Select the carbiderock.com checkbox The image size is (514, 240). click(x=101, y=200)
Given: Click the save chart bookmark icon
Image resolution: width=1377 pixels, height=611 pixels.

######

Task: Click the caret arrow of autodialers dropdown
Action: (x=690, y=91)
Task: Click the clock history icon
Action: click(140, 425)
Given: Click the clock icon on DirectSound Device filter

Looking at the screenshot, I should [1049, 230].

######

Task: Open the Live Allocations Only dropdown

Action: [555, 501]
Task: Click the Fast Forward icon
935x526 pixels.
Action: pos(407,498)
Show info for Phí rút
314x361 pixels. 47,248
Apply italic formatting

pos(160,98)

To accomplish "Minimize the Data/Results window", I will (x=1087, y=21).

######

Problem to solve — All lines above from the one holding "Select the carbiderock.com" to the one holding "Image resolution: width=1377", inclusive, are to be copied exactly; no other line is wanted.

Completed exercise —
Select the carbiderock.com checkbox The image size is (514, 240). click(x=101, y=200)
Given: Click the save chart bookmark icon
Image resolution: width=1377 pixels, height=611 pixels.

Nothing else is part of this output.